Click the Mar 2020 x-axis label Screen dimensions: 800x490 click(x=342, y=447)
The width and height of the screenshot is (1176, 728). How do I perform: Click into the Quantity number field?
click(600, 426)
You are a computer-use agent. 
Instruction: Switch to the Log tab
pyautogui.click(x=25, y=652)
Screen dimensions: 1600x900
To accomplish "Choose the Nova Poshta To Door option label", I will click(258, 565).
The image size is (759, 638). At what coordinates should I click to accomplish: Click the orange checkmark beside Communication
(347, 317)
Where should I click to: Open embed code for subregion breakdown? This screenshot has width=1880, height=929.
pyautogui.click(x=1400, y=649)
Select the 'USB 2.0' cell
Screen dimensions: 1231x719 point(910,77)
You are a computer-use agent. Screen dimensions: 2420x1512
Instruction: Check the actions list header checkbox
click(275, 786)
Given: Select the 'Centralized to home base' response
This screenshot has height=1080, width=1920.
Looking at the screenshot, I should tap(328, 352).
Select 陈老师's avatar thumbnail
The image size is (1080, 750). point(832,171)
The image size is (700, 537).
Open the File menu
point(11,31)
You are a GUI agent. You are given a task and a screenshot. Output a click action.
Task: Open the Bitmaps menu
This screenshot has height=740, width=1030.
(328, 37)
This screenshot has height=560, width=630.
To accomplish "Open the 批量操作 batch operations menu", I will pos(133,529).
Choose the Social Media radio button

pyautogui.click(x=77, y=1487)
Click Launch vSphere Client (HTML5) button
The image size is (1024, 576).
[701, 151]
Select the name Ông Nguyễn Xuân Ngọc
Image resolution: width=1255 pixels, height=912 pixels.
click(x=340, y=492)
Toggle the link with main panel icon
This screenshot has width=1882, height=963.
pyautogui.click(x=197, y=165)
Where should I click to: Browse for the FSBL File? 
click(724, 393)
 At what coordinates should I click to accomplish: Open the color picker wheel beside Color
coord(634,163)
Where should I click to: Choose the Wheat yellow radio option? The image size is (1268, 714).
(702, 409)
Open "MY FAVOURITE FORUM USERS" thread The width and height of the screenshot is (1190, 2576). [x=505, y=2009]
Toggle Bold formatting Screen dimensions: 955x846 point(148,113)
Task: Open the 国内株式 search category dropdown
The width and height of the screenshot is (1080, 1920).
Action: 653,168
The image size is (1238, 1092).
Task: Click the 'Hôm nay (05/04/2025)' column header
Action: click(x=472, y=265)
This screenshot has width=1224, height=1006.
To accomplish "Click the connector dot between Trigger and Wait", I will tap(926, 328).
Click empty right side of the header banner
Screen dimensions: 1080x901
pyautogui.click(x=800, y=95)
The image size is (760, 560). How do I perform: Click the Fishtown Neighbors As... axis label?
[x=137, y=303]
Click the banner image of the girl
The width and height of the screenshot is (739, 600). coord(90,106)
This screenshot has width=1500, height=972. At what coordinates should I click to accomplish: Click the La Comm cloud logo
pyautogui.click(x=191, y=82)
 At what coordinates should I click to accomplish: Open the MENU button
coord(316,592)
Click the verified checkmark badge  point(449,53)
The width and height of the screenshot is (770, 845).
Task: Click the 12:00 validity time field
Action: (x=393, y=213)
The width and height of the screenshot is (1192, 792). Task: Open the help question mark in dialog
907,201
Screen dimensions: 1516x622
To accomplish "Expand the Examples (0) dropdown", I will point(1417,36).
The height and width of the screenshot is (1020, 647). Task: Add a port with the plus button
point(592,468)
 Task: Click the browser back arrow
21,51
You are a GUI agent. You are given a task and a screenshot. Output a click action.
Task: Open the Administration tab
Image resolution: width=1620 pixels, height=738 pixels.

• _Exercise objective_:
Everything above, from first entry to last, must be reproduced exactly.

• _Answer space_:
Click the Mar 2020 x-axis label Screen dimensions: 800x490 click(x=342, y=447)
The width and height of the screenshot is (1176, 728). How do I perform: Click into the Quantity number field?
click(600, 426)
You are a computer-use agent. 
Instruction: Switch to the Log tab
pyautogui.click(x=25, y=652)
Screen dimensions: 1600x900
To accomplish "Choose the Nova Poshta To Door option label", I will click(258, 565).
The image size is (759, 638). At what coordinates should I click to accomplish: Click the orange checkmark beside Communication
(347, 317)
Where should I click to: Open embed code for subregion breakdown? This screenshot has width=1880, height=929.
pyautogui.click(x=1400, y=649)
Select the 'USB 2.0' cell
Screen dimensions: 1231x719 point(910,77)
You are a computer-use agent. Screen dimensions: 2420x1512
Instruction: Check the actions list header checkbox
click(275, 786)
Given: Select the 'Centralized to home base' response
This screenshot has height=1080, width=1920.
Looking at the screenshot, I should tap(328, 352).
Select 陈老师's avatar thumbnail
The image size is (1080, 750). point(832,171)
The image size is (700, 537).
Open the File menu
point(11,31)
You are a GUI agent. You are given a task and a screenshot. Output a click action.
Task: Open the Bitmaps menu
This screenshot has height=740, width=1030.
(328, 37)
This screenshot has height=560, width=630.
To accomplish "Open the 批量操作 batch operations menu", I will pos(133,529).
Choose the Social Media radio button

pyautogui.click(x=77, y=1487)
Click Launch vSphere Client (HTML5) button
The image size is (1024, 576).
[701, 151]
Select the name Ông Nguyễn Xuân Ngọc
Image resolution: width=1255 pixels, height=912 pixels.
click(x=340, y=492)
Toggle the link with main panel icon
This screenshot has width=1882, height=963.
pyautogui.click(x=197, y=165)
Where should I click to: Browse for the FSBL File? 
click(724, 393)
 At what coordinates should I click to accomplish: Open the color picker wheel beside Color
coord(634,163)
Where should I click to: Choose the Wheat yellow radio option? The image size is (1268, 714).
(702, 409)
Open "MY FAVOURITE FORUM USERS" thread The width and height of the screenshot is (1190, 2576). [x=505, y=2009]
Toggle Bold formatting Screen dimensions: 955x846 point(148,113)
Task: Open the 国内株式 search category dropdown
The width and height of the screenshot is (1080, 1920).
Action: 653,168
The image size is (1238, 1092).
Task: Click the 'Hôm nay (05/04/2025)' column header
Action: click(x=472, y=265)
This screenshot has width=1224, height=1006.
To accomplish "Click the connector dot between Trigger and Wait", I will tap(926, 328).
Click empty right side of the header banner
Screen dimensions: 1080x901
pyautogui.click(x=800, y=95)
The image size is (760, 560). How do I perform: Click the Fishtown Neighbors As... axis label?
[x=137, y=303]
Click the banner image of the girl
The width and height of the screenshot is (739, 600). coord(90,106)
This screenshot has width=1500, height=972. At what coordinates should I click to accomplish: Click the La Comm cloud logo
pyautogui.click(x=191, y=82)
 At what coordinates should I click to accomplish: Open the MENU button
coord(316,592)
Click the verified checkmark badge  point(449,53)
The width and height of the screenshot is (770, 845).
Task: Click the 12:00 validity time field
Action: (x=393, y=213)
The width and height of the screenshot is (1192, 792). Task: Open the help question mark in dialog
907,201
Screen dimensions: 1516x622
To accomplish "Expand the Examples (0) dropdown", I will point(1417,36).
The height and width of the screenshot is (1020, 647). Task: Add a port with the plus button
point(592,468)
 Task: Click the browser back arrow
21,51
You are a GUI agent. You are given a task and a screenshot. Output a click action.
Task: Open the Administration tab
Image resolution: width=1620 pixels, height=738 pixels.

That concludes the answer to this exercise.